El fallo llega en un momento especialmente sensible para el mapa metalúrgico bonaerense. En Bragado, la UOM reúne alrededor de un millar de afiliados y una parte central de ese universo trabaja en Acerbrag, una de las industrias más importantes de la ciudad.
Esa densidad gremial explica por qué cualquier movimiento en la conducción nacional puede sentirse de inmediato en la seccional local. La UOM no solo interviene en discusiones salariales y condiciones de trabajo: también funciona como un factor de contención frente a crisis productivas, suspensiones y eventuales despidos. En una ciudad donde Acerbrag es uno de los principales motores del empleo privado, una eventual parálisis institucional del sindicato podría debilitar su capacidad de presión y demorar respuestas ante un escenario industrial ya inestable.
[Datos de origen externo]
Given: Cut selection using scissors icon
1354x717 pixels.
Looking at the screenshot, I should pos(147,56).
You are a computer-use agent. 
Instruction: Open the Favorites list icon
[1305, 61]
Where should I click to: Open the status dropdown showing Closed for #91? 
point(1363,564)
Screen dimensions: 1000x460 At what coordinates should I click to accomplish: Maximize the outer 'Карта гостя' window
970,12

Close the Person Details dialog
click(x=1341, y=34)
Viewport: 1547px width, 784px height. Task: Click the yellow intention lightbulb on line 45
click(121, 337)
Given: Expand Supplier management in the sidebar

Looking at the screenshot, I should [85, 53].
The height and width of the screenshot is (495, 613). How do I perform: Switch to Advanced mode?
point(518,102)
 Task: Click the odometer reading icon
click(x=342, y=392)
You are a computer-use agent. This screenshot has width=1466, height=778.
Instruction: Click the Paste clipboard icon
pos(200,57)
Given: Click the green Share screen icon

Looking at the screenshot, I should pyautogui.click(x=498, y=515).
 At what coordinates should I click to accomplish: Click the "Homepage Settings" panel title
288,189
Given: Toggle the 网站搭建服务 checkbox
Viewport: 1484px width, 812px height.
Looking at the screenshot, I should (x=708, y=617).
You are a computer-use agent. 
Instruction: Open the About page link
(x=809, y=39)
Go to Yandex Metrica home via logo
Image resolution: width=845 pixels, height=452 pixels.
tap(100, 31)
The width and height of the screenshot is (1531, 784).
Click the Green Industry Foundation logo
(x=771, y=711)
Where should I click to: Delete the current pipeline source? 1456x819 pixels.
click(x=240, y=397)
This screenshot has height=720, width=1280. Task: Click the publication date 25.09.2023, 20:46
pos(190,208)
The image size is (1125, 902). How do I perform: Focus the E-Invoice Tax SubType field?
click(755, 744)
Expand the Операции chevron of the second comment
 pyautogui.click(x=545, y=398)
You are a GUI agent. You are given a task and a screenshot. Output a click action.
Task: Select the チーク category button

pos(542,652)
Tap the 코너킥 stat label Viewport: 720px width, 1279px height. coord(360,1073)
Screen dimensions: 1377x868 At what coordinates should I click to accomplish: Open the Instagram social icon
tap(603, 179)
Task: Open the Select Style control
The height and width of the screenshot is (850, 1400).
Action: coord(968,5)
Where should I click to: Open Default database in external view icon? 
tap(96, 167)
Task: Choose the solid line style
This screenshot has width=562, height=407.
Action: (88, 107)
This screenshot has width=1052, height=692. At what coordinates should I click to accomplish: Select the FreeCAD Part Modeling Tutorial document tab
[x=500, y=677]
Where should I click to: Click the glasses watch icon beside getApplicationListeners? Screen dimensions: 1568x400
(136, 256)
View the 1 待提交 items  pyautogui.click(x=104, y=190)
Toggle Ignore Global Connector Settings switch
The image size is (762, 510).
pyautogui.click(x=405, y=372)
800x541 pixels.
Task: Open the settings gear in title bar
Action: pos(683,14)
Para Bragado, el riesgo no es menor. La experiencia reciente en Acerbrag incluyó paradas de planta, reducciones de turnos, despidos y retiros voluntarios, con un impacto directo sobre la economía local y el clima laboral en toda la ciudad. En ese contexto, la intervención judicial de la UOM podría abrir una etapa de incertidumbre para los delegados, la comisión interna y la seccional Bragado, especialmente si la transición interna retrasa definiciones sobre salarios, estabilidad y protección de los puestos de trabajo.